Collected data
########################################

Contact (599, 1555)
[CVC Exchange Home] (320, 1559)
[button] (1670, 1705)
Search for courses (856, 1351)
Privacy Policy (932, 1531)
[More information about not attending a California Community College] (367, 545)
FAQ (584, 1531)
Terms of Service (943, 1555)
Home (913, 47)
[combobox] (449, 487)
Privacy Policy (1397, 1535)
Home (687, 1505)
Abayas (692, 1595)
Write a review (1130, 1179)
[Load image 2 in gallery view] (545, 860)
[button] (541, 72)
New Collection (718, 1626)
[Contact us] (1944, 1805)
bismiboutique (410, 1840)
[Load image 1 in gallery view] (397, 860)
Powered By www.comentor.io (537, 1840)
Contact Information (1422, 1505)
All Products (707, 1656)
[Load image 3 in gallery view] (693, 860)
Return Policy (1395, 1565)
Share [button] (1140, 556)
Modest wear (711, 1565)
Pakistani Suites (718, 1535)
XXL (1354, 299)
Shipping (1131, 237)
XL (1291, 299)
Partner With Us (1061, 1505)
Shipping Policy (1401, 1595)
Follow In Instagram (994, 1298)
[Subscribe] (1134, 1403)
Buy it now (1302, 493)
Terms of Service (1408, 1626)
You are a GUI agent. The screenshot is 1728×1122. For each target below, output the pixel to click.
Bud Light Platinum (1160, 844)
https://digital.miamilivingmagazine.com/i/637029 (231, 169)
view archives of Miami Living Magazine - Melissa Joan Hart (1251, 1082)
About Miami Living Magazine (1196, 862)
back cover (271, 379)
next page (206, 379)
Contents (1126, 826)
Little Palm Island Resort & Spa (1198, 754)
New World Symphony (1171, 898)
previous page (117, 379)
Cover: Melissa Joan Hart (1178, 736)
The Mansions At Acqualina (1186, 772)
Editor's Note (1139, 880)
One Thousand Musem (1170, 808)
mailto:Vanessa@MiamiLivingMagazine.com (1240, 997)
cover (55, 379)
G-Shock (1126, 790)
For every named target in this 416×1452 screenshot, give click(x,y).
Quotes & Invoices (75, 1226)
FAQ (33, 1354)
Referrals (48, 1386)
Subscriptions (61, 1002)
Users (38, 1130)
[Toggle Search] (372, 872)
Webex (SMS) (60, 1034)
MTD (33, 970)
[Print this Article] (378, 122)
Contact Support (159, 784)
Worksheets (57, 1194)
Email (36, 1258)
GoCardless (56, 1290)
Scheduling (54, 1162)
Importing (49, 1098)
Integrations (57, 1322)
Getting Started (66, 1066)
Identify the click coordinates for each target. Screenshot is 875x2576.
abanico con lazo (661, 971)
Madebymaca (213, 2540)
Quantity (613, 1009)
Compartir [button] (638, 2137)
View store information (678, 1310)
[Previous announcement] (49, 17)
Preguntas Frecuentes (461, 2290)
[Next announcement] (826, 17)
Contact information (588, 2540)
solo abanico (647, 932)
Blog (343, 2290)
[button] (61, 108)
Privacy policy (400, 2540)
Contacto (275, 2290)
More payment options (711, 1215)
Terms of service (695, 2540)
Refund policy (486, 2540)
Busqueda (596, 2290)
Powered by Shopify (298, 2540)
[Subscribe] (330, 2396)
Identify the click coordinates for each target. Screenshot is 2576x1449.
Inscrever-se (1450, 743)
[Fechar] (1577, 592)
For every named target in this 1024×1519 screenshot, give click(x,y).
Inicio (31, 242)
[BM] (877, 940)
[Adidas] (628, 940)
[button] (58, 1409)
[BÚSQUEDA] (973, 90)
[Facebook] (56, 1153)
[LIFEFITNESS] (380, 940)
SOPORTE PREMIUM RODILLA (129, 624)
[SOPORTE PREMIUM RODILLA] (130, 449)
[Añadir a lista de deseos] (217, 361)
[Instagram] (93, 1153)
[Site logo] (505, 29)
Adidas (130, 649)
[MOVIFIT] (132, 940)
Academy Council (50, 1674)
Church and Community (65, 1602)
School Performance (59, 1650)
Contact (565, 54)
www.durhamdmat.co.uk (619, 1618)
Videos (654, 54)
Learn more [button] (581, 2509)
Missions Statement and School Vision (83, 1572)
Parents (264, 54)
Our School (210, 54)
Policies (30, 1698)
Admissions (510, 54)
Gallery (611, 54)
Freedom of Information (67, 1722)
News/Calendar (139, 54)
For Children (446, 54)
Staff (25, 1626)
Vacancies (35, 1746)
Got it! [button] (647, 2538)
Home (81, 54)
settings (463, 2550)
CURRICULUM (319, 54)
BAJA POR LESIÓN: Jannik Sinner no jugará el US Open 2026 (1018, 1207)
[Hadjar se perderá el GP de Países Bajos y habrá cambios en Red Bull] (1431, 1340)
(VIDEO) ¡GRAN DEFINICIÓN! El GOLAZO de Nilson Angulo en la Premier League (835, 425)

########################################

- **Your task**
Print the lines above from the one with "Users (38, 1130)" through the one with "Quantity (613, 1009)", both included, exactly as written and nothing more.

- **Exercise answer**
Users (38, 1130)
[Toggle Search] (372, 872)
Webex (SMS) (60, 1034)
MTD (33, 970)
[Print this Article] (378, 122)
Contact Support (159, 784)
Worksheets (57, 1194)
Email (36, 1258)
GoCardless (56, 1290)
Scheduling (54, 1162)
Importing (49, 1098)
Integrations (57, 1322)
Getting Started (66, 1066)
Identify the click coordinates for each target. Screenshot is 875x2576.
abanico con lazo (661, 971)
Madebymaca (213, 2540)
Quantity (613, 1009)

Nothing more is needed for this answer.